TEXT SEGMENT:
◆ ◆ ◆

Roy Montgomery (born 1959) is a composer, guitarist and lecturer from Christchurch, New Zealand. Montgomery's mostly instrumental solo works have elements of post-rock, lo-fi, folk and avant-garde experimentation. His signature sound might be described as atmospheric or cinematic, often featuring complex layers of chiming, echoing and/or droning guitar phrases. He is currently head of the Environmental management department at Lincoln University in New Zealand.

Montgomery has played in several New Zealand bands since 1980, most notably The Pin Group, Dadamah, Dissolve and Hash Jar Tempo. He has also released solo albums on labels including Kranky and Drunken Fish.

Biography 
Montgomery was born in 1959 in London, England and moved with his family to Cologne in Germany where he lived until the age of four. His father was German and his mother was from the UK. As his mother worked for the British Forces Broadcasting Service, Montgomery was exposed mostly to the pop music of the United States rather than the music of Germany. In mid-sixties he moved with his mother to Christchurch, New Zealand. In 1980, he formed The Pin Group with bass player Ross Humphries and drummer Peter Stapleton. The group debuted with the single Ambivalence in 1981, released through the newly founded label Flying Nun Records. They recorded a handful of singles and performed only locally before disbanding in January 1982. Montgomery later worked with Stapleton again in Dadamah, formed in 1990.

Montgomery had been composing and recording acoustic work since 1982, much of which he would integrate into his 1990s work. Although he enjoys collaborating with other artists, Montgomery is mostly drawn to working alone, which he attributes to growing up as an only child. In 1995 he issued his debut solo effort Scenes from the South Island, which he recorded and performed by himself.

◆ ◆ ◆

WORK TO COMPLETE:
1) Summarize the Roy Montgomery text in two sentences.
2) Answer these questions from the Roy Montgomery text:
(a) Which label released The Pin Group's single Ambivalence?
(b) In what year did Montgomery issue Scenes from the South Island?
(c) Which department does he head at Lincoln University?

RECORDED INFORMATION:

◆ ◆ ◆

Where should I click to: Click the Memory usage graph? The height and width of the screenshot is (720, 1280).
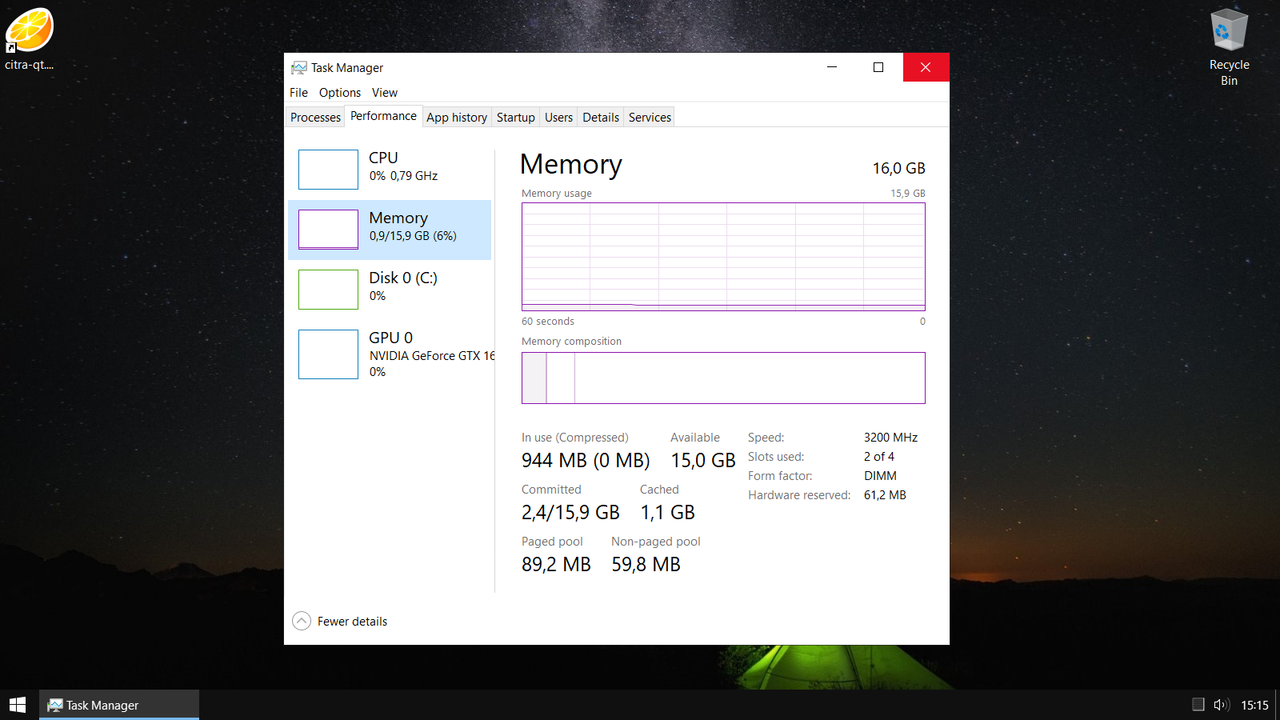point(722,255)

◆ ◆ ◆

RESPONSES FOR EACH TASK:
1) Roy Montgomery, born in London in 1959 and raised partly in Cologne before moving to Christchurch, New Zealand, is a composer, guitarist and lecturer whose mostly instrumental solo work is atmospheric and built from layered guitar phrases. He has played in New Zealand bands since 1980, including The Pin Group and Dadamah, and in 1995 he released his first solo album, Scenes from the South Island, which he recorded and performed alone.

2)
(a) Flying Nun Records
(b) 1995
(c) The Environmental management department